## MATERIAL FOR THE TASK
**********
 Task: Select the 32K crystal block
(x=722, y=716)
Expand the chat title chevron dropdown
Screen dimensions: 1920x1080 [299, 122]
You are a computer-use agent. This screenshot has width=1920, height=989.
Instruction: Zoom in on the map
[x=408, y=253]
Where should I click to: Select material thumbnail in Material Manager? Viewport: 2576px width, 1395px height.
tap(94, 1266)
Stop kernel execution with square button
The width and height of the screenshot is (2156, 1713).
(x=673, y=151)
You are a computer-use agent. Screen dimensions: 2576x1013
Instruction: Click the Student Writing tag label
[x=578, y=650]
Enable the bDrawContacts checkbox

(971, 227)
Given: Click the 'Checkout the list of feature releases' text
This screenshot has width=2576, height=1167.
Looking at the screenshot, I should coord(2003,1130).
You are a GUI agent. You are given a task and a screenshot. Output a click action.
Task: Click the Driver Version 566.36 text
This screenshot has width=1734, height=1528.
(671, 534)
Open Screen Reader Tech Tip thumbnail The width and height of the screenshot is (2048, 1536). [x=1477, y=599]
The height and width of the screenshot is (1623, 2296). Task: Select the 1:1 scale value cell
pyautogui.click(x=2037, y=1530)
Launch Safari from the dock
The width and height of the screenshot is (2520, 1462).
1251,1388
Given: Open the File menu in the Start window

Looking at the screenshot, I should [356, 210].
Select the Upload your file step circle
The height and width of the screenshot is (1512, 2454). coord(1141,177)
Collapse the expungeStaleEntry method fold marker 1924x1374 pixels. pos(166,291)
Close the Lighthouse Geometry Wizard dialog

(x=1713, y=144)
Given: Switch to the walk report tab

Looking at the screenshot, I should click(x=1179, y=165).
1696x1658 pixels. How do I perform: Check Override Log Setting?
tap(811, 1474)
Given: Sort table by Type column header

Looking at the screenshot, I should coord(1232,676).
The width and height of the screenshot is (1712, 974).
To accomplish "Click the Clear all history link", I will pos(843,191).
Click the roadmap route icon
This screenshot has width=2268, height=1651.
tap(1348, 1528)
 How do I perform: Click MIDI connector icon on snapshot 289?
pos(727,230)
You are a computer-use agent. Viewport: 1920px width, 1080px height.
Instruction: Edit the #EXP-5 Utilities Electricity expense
**********
## TASK DESCRIPTION
If a line in the records contains the string "agent", include it in the count; report that count alone.

## SOLUTION FOR THIS PROBLEM
4